Title: Comparison of physicians' evidence based decisions with the Bayesian use of the evidence.


 

American Psychological Annual Meetings, San Francisco, August 26, 2001.

 

Alan Schwartz, PhD.

Assistant Professor

Departments of Medical Education and Pediatrics

University of Illinois-Chicago

Chicago, IL 60612-7309

 

The recent movement toward 'evidence-based medicine' has emphasized the importance of physicians using the best available data to inform their clinical decisions, particularly primary literature and reviews of high methodological quality. Evidence-based practice demands skill in information retrieval, assessment of study validity, and application of assessed evidence to a clinical decision. However, few efforts have been made to study how well physicians revise their beliefs about a clinical decision in the presence of new evidence.

 

We presented Pediatrics residents at two sites with a series of patient case vignettes in which they had to make a clinical decision and state their confidence or level of belief in the decision.
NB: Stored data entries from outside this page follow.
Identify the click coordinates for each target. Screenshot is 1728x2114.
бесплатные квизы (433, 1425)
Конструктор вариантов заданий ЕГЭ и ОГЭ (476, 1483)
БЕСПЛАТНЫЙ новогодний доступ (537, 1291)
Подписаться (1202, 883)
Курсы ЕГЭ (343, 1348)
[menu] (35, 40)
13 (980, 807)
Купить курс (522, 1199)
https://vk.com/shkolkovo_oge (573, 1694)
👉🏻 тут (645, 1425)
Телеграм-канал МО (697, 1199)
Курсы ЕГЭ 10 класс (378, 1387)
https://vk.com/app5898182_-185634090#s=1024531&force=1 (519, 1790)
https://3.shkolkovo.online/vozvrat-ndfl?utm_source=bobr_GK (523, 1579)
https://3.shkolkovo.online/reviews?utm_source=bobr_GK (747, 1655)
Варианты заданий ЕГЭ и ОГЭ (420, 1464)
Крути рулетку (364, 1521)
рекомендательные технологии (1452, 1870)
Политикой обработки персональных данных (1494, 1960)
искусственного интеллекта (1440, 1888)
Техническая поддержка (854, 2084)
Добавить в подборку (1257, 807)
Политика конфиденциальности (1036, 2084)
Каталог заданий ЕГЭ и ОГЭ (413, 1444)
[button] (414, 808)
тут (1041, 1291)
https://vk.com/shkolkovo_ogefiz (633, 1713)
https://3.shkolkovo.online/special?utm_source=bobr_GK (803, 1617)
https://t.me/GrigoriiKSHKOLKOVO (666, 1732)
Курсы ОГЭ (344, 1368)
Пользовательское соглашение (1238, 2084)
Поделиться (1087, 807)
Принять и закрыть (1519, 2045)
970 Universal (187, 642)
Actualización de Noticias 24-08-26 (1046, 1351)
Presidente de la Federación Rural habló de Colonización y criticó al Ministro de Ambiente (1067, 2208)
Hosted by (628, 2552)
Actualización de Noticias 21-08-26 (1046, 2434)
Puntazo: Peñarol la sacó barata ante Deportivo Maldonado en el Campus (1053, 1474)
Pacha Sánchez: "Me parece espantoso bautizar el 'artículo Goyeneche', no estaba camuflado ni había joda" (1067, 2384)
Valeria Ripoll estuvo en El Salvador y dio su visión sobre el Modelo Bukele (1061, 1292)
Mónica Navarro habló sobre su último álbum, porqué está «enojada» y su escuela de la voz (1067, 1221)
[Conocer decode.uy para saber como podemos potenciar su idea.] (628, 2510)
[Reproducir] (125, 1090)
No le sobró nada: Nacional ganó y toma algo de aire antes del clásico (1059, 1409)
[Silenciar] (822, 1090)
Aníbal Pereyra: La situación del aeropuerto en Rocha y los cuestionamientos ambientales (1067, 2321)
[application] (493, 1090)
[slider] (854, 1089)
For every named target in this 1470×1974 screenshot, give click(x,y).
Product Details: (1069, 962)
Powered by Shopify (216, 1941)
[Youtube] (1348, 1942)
Each vignette was then followed with evidence in the form of a structured abstract adapted from the clinical literature, and the respondent again made the decision and stated their confidence. Across vignettes, problem type (diagnosis, therapy, or prognosis), evidence methodological validity (strong or weak), and evidence results (favoring a new intervention or the accepted standard) were varied. In this presentation, the  performance of groups of residents with varying exposure to training in evidence-based medicine will be described and compared with Bayes' theorem, a normative model for belief revision in the face of new evidence. Implications for clinical decision making and medical education will be discussed.